When you’re done with the story there is a horde mode that can be played with 1-4 players.  It has a somewhat anachronistic option to key in an IP address (good luck memorising that before going into VR) which suggests that Vive and Rift players could theoretically play together but I haven’t tried – if it works this could do wonders for sustaining a viable player base.  It seems like a fun mode, placing the group in a fixed position with stacks of ammo and tasking them with defending it from all sides while a large scoreboard totals up people’s kills and their accuracy.  I’ve only been able to play it solo, sadly, due to the usual wasteland that seems to be most VR multiplayer modes.  Even so, it’s good fun and it’s hard to resist glancing at the board in the middle of a battle to check your score when you really should be concentrating on those headshots.  If you can get a couple of friends together, there’s fun to be had here.

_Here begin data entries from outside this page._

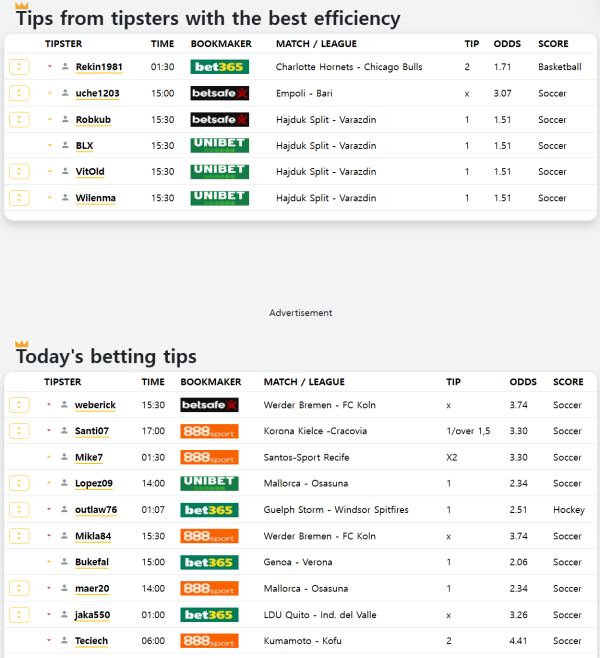The image size is (600, 658).
Task: Click the 888sport logo next to Santi07
Action: coord(209,431)
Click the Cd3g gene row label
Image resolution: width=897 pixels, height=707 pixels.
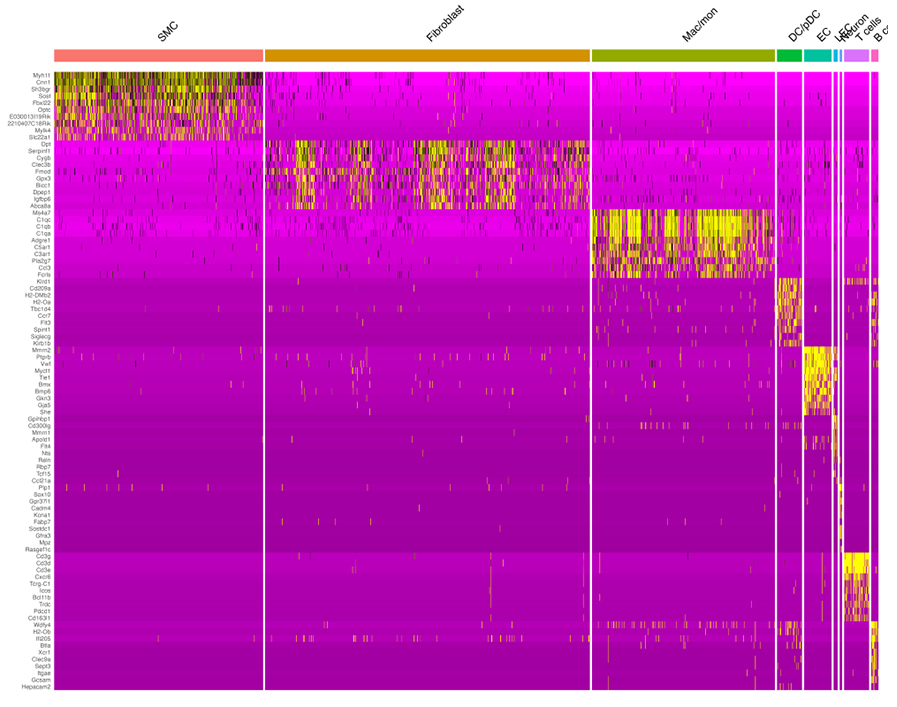tap(43, 556)
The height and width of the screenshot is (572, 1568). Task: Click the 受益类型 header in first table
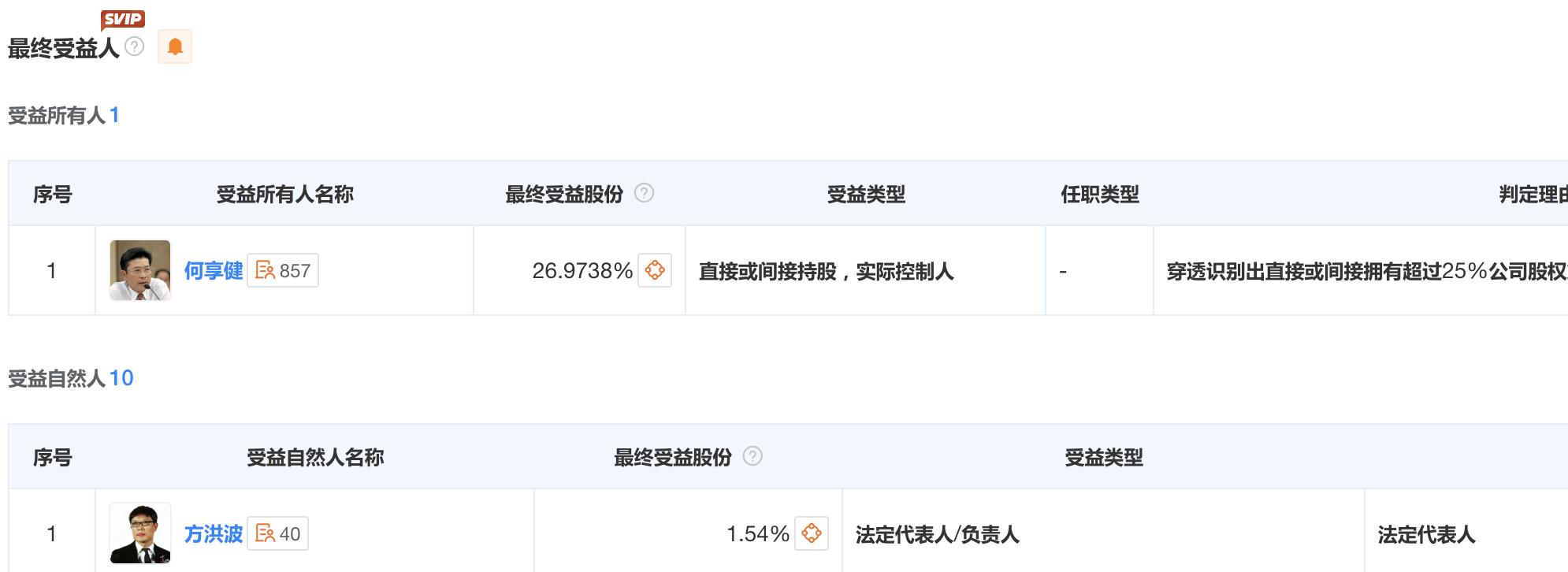click(x=865, y=194)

On the control front the teleportation system for getting around works smoothly about 80% of the time, but is a pain for the remaining 20%.  On the Touch controllers you press forward on the stick to bring up the targeting region which you aim by pointing the controller, and you can then rotate the stick left or right to orient where you want ‘forwards’ to be when you release the stick.  A stamina meter stops you from gaming the system and unfairly escaping the grasping hands of the zombie horde.  The control gesture is natural, and the system great in theory, but the process is fraught with the inconsistencies.  In a panic, which happens frequently at first as hordes of zombies gallop towards you, it is difficult to get where you want to be.  This isn’t helped by combat arenas effectively going into lockdown during these surges.  Staircases you could climb moments ago are now artificially inaccessible, as are arbitrary parts of the map.  This is maddening, and responsible for many reloads until I understood where I was and wasn’t allowed to go.  Trying to navigate yourself close to desks and cabinets likewise can be like pulling teeth, in fact anything in close quarters is likely to trip it up.  Pulling back on the controller turns you 180 degrees, but the natural expectation is to be able to back away from the onrushing horde – a style of play that’s simply not possible here.  Left and right rotate you in steps, which is useful for realigning if you find yourself falling foul of the Guardian system.

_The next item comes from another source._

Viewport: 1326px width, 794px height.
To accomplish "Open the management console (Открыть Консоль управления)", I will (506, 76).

arizona-sunshine-screen-4On that subject, you’ll want to go into the Guardian settings and disable the Wall.  Unlike the Vive Chaperone, when a controller intersects the Guardian Wall a solid circle appears and grows the further outside of the region you push your hand.  In frantic moments of zombie slaughter, especially if your play space is close to the minimum, it’s easy to get a little turned around and have a Touch controller leave the play area, and this circle makes aiming a shot impossible as you can’t see through it.  In the end I felt the only workable way to play the game was to embrace the Oculus ‘face front’ method.  Every instinct wants you to turn, even if just to pick off that one errant zombie coming at you from behind, but you need to keep those feet planted and use the teleportation controls.  I can’t help but feel that Vive owners are going to have the better experience here.

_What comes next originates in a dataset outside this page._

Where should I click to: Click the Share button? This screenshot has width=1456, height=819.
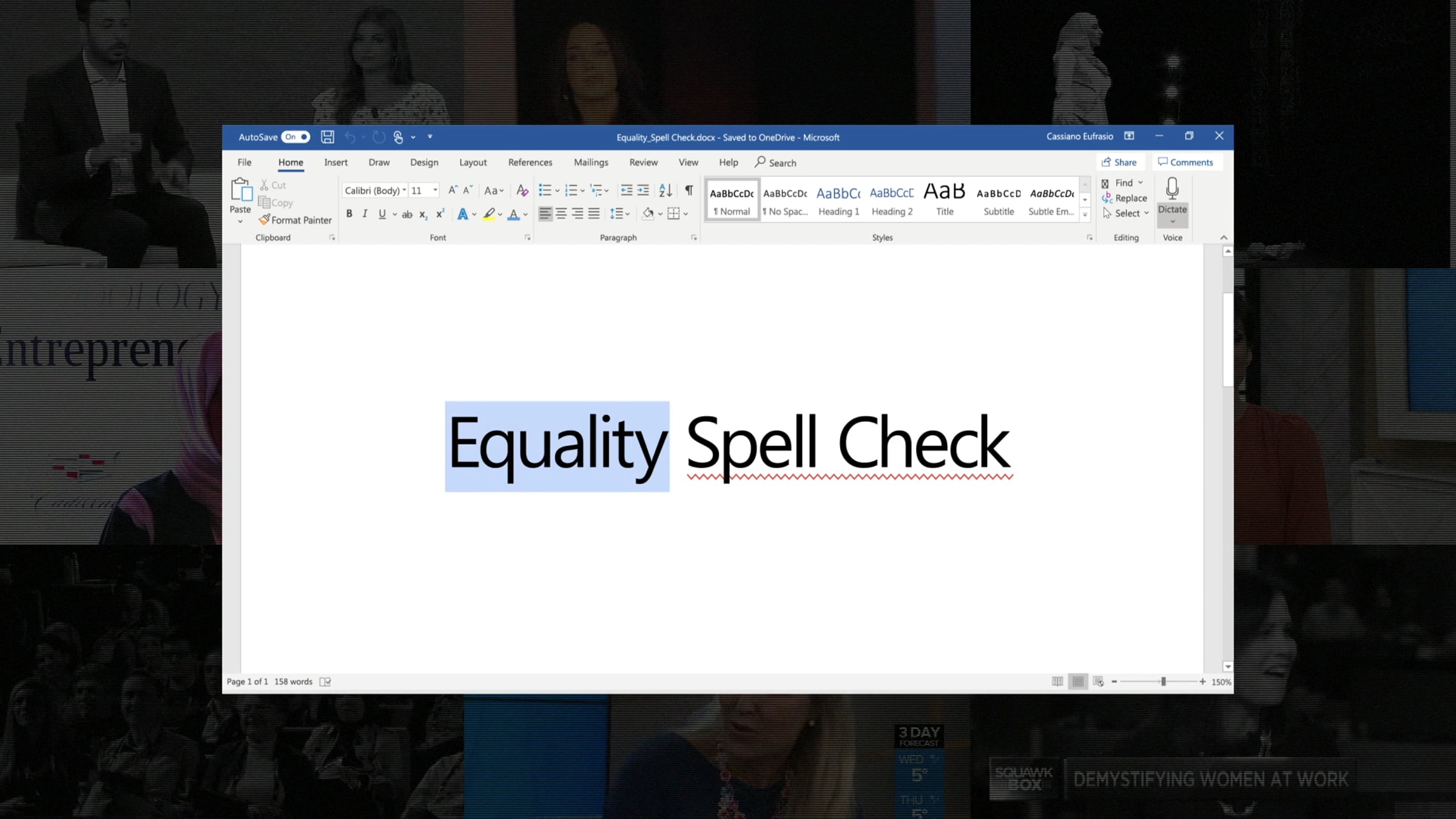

There has been a clear call from the VR gaming community to offer direct control options for getting around. Games like The Solus Project set the benchmark here, with almost every mode of locomotion supported.  It’s a brave game that launches without said options, and while there are rumblings from the developers in this area, there’s nothing concrete at this point and no guarantees.  If the teleportation were implemented perfectly it would be less of an issue, but as a result of the controls I had to drop the difficulty from Normal to Easy about halfway through otherwise I was tempted to walk away in frustration.  Now that I know some of the internal logic of the game, I suspect it will be less frustrating on a future run through.

SEE ALSO
'The Solus Project' VR Review

Those issues aside, Arizona Sunshine is a welcome departure from more static VR shooter experiences, and exudes a special atmosphere all of its own.  It is guilty of wearing its modest budget on its sleeve – and launching when it could probably have used another pass or two to tighten up the controls, fix some niggling bugs, and inject a bit more variety into the world – but this is a definite step up in quality from the norm.  It’s a fun, memorable, but still brief journey with satisfying gunplay.  You’ll revisit the single player, if only to hear the protagonist quip some more.

Immersion

The world feels very solid and real.  The lighting is gorgeous at times, and the landscaping is spectacular.  Offset against that are the houses and their interiors which reuse too many assets, and are fairly barren, which does take you out of the experience somewhat.

Something else that takes you out of the experience is the large numbers of twins you’ll meet.  I’m not entirely sure whether the zombies are taken from a fixed set of assets, or if they’re remixed on the fly from modular components, but there’s nothing more likely to remind you you’re playing a game when you’re faced with two identical zombies at close quarters.  The animation of the enemies also occasionally frustrates, with sudden snaps between directions or different animations robbing you of a perfectly aligned headshot.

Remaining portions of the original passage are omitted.